▶ _LESETEXT_
-.-.-

Das Buch zur Ausstellung: “Zeitgenössische Kunst zur Bibel”, Johannes Beer (Hrsg.), Kerber Verlag Bielefeld 2012, ISBN 978-3-86678-720-9, 22,50 × 22,50 cm, Seiten: 204 Seiten, 122 farbige und 6 s/w Abbildungen, Hardcover gebunden, Euro 29,95

Vom Licht durchdrungen

Die große weite Schale hebt sich farblich kaum ab vom Hintergrund. Nur das Licht- und Schattenspiel lassen sie als eigenständige Form im Vordergrund wahrnehmen. Wie ein großer Blütenkelch weitet sich die Schale vom rechteckigen Sockel weg in den Raum hinein. Ihre Beschaffenheit ist hauchdünn und ebenso verletzlich wie bei ihren Vorbildern in der Natur. Sanft gewellt endet das dünne Material, ja es scheint sich geradezu in Luft aufzulösen.

Ganz aus kostbarem Silber gefertigt, präsentiert sich die Schale in schlichter Eleganz. Gerade ihre Einfachheit fasziniert. Das Fehlen von jeglichem Beiwerk oder Verzierungen tun gut. Sie glänzt in ihrer formellen und materiellen Reinheit. So vermag die Schale durch ihre Einfachheit, durch ihre vollendete Form zu überzeugen. Reine Schönheit!

Ähnlich wie bei einem Töpfer ein Tongefäß mit der Hand aus einem Klumpen Lehm hochgezogen und geformt wird, muss die Künstlerin diese Schale mit ihren Werkzeugen in äußerst behutsamer Arbeit aus einem Stück Silber in die Höhe getrieben haben. Der gewaltige Zeitaufwand, den eine so sensible Arbeit benötigt, damit das Material nicht bricht, lässt sich nur erahnen. Doch die Intensität, mit der die Künstlerin das Material erfühlt und wahrscheinlich auch in es hineingehorcht hat, ist aus der Perfektion der Schale herauszuspüren.

In diesem Bild wirkt die Schale groß. Da ein Vergleich zur Umgebung, ein Anhaltspunkt fehlt, ist sie unvergleichlich und somit wirkt sie ganz für sich allein. Das scheint auch ihre Aufgabe zu sein. Denn ihre außerordentliche Beschaffenheit und Schönheit verbieten ihr geradezu, alles, was mit Gewicht zu tun hat, in sich aufzunehmen. Allerdings vermag sie durch ihre runde Form und ihren sanften Glanz das Licht derart anzuziehen und in sich zu konzentrieren, dass das eigene Material geradezu verzaubert wird und der Eindruck entsteht, dass es sich in der Durchflutung durch das Licht entmaterialisiert.

-.-.-

▶ _BEREITGESTELLTES MATERIAL_

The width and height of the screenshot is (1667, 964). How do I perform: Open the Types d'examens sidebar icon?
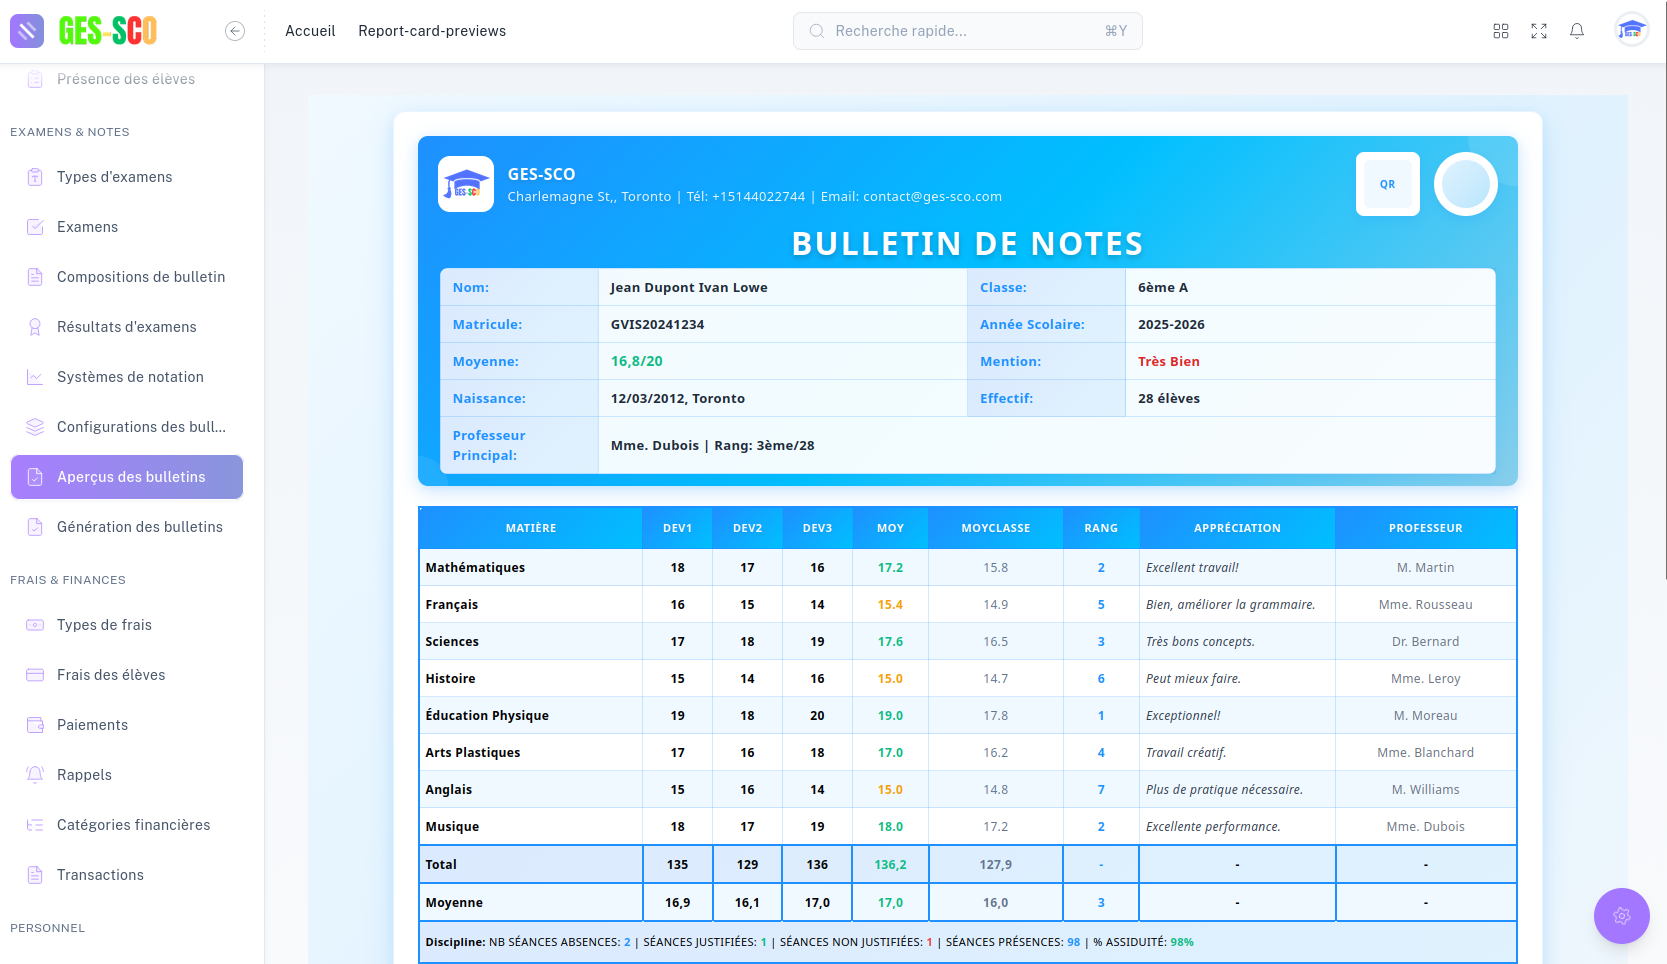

-.-.-

▶ _ARBEITSANWEISUNGEN_
(A) Schreiben Sie bitte aus dem Text über die Silberschale den Abschnitt ab, der mit den Worten „Die große weite“ beginnt und mit „überzeugen. Reine Schönheit!“ schließt.
(B) Übersetzen Sie aus dem Text über die Silberschale den Satz „Wie ein großer Blütenkelch weitet sich die Schale vom rechteckigen Sockel weg in den Raum hinein.“ ins Englische.
Das Material wird für die Bearbeitung nicht gebraucht.

▶ _LÖSUNGEN_
(A)
Die große weite Schale hebt sich farblich kaum ab vom Hintergrund. Nur das Licht- und Schattenspiel lassen sie als eigenständige Form im Vordergrund wahrnehmen. Wie ein großer Blütenkelch weitet sich die Schale vom rechteckigen Sockel weg in den Raum hinein. Ihre Beschaffenheit ist hauchdünn und ebenso verletzlich wie bei ihren Vorbildern in der Natur. Sanft gewellt endet das dünne Material, ja es scheint sich geradezu in Luft aufzulösen.

Ganz aus kostbarem Silber gefertigt, präsentiert sich die Schale in schlichter Eleganz. Gerade ihre Einfachheit fasziniert. Das Fehlen von jeglichem Beiwerk oder Verzierungen tun gut. Sie glänzt in ihrer formellen und materiellen Reinheit. So vermag die Schale durch ihre Einfachheit, durch ihre vollendete Form zu überzeugen. Reine Schönheit!

(B) Like a large flower calyx, the bowl widens away from the rectangular base and into the space.